What you will do
The answer must match the material word for word, with every line included.

⁂

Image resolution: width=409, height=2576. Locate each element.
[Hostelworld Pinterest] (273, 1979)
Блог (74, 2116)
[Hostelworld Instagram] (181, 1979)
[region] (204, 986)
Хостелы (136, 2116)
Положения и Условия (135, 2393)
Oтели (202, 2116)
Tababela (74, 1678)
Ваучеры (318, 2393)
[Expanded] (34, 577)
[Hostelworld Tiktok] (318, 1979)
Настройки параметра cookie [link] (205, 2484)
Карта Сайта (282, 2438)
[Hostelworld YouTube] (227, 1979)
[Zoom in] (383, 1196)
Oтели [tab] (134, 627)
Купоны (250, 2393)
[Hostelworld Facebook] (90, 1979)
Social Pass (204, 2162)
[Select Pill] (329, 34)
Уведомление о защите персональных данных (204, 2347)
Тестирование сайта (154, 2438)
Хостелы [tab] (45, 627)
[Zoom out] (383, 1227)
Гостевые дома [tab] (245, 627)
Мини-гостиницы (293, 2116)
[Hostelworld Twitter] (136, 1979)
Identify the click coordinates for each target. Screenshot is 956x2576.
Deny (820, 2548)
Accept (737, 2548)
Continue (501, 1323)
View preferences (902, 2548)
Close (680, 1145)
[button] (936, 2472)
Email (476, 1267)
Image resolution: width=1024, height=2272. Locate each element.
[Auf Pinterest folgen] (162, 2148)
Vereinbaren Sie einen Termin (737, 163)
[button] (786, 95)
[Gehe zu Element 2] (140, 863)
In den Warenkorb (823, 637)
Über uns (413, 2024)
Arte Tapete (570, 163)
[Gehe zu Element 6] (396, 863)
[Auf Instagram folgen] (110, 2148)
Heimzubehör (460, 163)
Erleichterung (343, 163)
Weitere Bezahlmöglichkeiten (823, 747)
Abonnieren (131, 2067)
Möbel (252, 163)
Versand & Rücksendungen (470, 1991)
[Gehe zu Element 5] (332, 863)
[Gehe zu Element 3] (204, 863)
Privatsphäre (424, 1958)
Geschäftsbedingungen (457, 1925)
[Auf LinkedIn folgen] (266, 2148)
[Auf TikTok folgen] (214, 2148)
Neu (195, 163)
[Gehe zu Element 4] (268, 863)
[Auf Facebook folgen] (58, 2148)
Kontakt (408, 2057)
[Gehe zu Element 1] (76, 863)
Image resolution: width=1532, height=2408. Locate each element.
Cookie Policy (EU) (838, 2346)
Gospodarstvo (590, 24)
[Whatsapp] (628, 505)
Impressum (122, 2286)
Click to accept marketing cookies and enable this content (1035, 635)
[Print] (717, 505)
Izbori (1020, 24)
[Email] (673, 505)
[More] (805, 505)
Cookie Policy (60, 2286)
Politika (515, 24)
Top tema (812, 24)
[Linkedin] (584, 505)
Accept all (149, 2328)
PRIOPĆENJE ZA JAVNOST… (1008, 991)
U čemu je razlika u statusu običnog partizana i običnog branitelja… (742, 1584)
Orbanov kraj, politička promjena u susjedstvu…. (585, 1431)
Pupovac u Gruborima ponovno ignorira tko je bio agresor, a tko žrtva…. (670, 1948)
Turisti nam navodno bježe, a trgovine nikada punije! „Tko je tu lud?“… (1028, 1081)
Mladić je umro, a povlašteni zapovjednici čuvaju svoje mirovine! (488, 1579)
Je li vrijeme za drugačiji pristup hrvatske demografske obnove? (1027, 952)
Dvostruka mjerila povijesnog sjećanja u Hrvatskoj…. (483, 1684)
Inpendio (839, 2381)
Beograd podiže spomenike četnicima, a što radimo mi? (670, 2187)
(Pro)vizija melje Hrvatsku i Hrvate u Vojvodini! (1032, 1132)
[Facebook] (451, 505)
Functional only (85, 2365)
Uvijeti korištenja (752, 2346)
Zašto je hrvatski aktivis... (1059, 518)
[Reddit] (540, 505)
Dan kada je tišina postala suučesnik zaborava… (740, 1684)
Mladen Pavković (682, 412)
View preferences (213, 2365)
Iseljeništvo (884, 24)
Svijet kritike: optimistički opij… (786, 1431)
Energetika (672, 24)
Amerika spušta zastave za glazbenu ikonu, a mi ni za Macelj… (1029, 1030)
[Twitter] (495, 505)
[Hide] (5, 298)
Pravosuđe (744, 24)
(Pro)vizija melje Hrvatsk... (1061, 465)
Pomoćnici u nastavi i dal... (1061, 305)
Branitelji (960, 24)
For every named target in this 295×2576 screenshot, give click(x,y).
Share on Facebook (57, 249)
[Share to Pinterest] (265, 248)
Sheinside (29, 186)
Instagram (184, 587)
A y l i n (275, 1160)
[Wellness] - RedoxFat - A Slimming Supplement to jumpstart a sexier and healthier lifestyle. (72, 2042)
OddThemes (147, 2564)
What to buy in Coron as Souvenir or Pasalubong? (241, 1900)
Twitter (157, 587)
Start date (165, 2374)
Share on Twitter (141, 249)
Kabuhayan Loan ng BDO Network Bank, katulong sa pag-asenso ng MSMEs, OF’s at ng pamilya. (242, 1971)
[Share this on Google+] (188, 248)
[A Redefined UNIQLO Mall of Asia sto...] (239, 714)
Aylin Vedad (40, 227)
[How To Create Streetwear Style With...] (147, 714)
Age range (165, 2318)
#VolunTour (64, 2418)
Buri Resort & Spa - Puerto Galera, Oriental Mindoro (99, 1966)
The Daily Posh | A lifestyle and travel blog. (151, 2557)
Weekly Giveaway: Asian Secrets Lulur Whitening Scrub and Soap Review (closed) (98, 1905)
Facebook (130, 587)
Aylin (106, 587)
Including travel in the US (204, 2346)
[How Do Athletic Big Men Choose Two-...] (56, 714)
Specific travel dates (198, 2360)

⁂

Result
Image resolution: width=409, height=2576. Locate each element.
[Hostelworld Pinterest] (273, 1979)
Блог (74, 2116)
[Hostelworld Instagram] (181, 1979)
[region] (204, 986)
Хостелы (136, 2116)
Положения и Условия (135, 2393)
Oтели (202, 2116)
Tababela (74, 1678)
Ваучеры (318, 2393)
[Expanded] (34, 577)
[Hostelworld Tiktok] (318, 1979)
Настройки параметра cookie [link] (205, 2484)
Карта Сайта (282, 2438)
[Hostelworld YouTube] (227, 1979)
[Zoom in] (383, 1196)
Oтели [tab] (134, 627)
Купоны (250, 2393)
[Hostelworld Facebook] (90, 1979)
Social Pass (204, 2162)
[Select Pill] (329, 34)
Уведомление о защите персональных данных (204, 2347)
Тестирование сайта (154, 2438)
Хостелы [tab] (45, 627)
[Zoom out] (383, 1227)
Гостевые дома [tab] (245, 627)
Мини-гостиницы (293, 2116)
[Hostelworld Twitter] (136, 1979)
Identify the click coordinates for each target. Screenshot is 956x2576.
Deny (820, 2548)
Accept (737, 2548)
Continue (501, 1323)
View preferences (902, 2548)
Close (680, 1145)
[button] (936, 2472)
Email (476, 1267)
Image resolution: width=1024, height=2272. Locate each element.
[Auf Pinterest folgen] (162, 2148)
Vereinbaren Sie einen Termin (737, 163)
[button] (786, 95)
[Gehe zu Element 2] (140, 863)
In den Warenkorb (823, 637)
Über uns (413, 2024)
Arte Tapete (570, 163)
[Gehe zu Element 6] (396, 863)
[Auf Instagram folgen] (110, 2148)
Heimzubehör (460, 163)
Erleichterung (343, 163)
Weitere Bezahlmöglichkeiten (823, 747)
Abonnieren (131, 2067)
Möbel (252, 163)
Versand & Rücksendungen (470, 1991)
[Gehe zu Element 5] (332, 863)
[Gehe zu Element 3] (204, 863)
Privatsphäre (424, 1958)
Geschäftsbedingungen (457, 1925)
[Auf LinkedIn folgen] (266, 2148)
[Auf TikTok folgen] (214, 2148)
Neu (195, 163)
[Gehe zu Element 4] (268, 863)
[Auf Facebook folgen] (58, 2148)
Kontakt (408, 2057)
[Gehe zu Element 1] (76, 863)
Image resolution: width=1532, height=2408. Locate each element.
Cookie Policy (EU) (838, 2346)
Gospodarstvo (590, 24)
[Whatsapp] (628, 505)
Impressum (122, 2286)
Click to accept marketing cookies and enable this content (1035, 635)
[Print] (717, 505)
Izbori (1020, 24)
[Email] (673, 505)
[More] (805, 505)
Cookie Policy (60, 2286)
Politika (515, 24)
Top tema (812, 24)
[Linkedin] (584, 505)
Accept all (149, 2328)
PRIOPĆENJE ZA JAVNOST… (1008, 991)
U čemu je razlika u statusu običnog partizana i običnog branitelja… (742, 1584)
Orbanov kraj, politička promjena u susjedstvu…. (585, 1431)
Pupovac u Gruborima ponovno ignorira tko je bio agresor, a tko žrtva…. (670, 1948)
Turisti nam navodno bježe, a trgovine nikada punije! „Tko je tu lud?“… (1028, 1081)
Mladić je umro, a povlašteni zapovjednici čuvaju svoje mirovine! (488, 1579)
Je li vrijeme za drugačiji pristup hrvatske demografske obnove? (1027, 952)
Dvostruka mjerila povijesnog sjećanja u Hrvatskoj…. (483, 1684)
Inpendio (839, 2381)
Beograd podiže spomenike četnicima, a što radimo mi? (670, 2187)
(Pro)vizija melje Hrvatsku i Hrvate u Vojvodini! (1032, 1132)
[Facebook] (451, 505)
Functional only (85, 2365)
Uvijeti korištenja (752, 2346)
Zašto je hrvatski aktivis... (1059, 518)
[Reddit] (540, 505)
Dan kada je tišina postala suučesnik zaborava… (740, 1684)
Mladen Pavković (682, 412)
View preferences (213, 2365)
Iseljeništvo (884, 24)
Svijet kritike: optimistički opij… (786, 1431)
Energetika (672, 24)
Amerika spušta zastave za glazbenu ikonu, a mi ni za Macelj… (1029, 1030)
[Twitter] (495, 505)
[Hide] (5, 298)
Pravosuđe (744, 24)
(Pro)vizija melje Hrvatsk... (1061, 465)
Pomoćnici u nastavi i dal... (1061, 305)
Branitelji (960, 24)
For every named target in this 295×2576 screenshot, give click(x,y).
Share on Facebook (57, 249)
[Share to Pinterest] (265, 248)
Sheinside (29, 186)
Instagram (184, 587)
A y l i n (275, 1160)
[Wellness] - RedoxFat - A Slimming Supplement to jumpstart a sexier and healthier lifestyle. (72, 2042)
OddThemes (147, 2564)
What to buy in Coron as Souvenir or Pasalubong? (241, 1900)
Twitter (157, 587)
Start date (165, 2374)
Share on Twitter (141, 249)
Kabuhayan Loan ng BDO Network Bank, katulong sa pag-asenso ng MSMEs, OF’s at ng pamilya. (242, 1971)
[Share this on Google+] (188, 248)
[A Redefined UNIQLO Mall of Asia sto...] (239, 714)
Aylin Vedad (40, 227)
[How To Create Streetwear Style With...] (147, 714)
Age range (165, 2318)
#VolunTour (64, 2418)
Buri Resort & Spa - Puerto Galera, Oriental Mindoro (99, 1966)
The Daily Posh | A lifestyle and travel blog. (151, 2557)
Weekly Giveaway: Asian Secrets Lulur Whitening Scrub and Soap Review (closed) (98, 1905)
Facebook (130, 587)
Aylin (106, 587)
Including travel in the US (204, 2346)
[How Do Athletic Big Men Choose Two-...] (56, 714)
Specific travel dates (198, 2360)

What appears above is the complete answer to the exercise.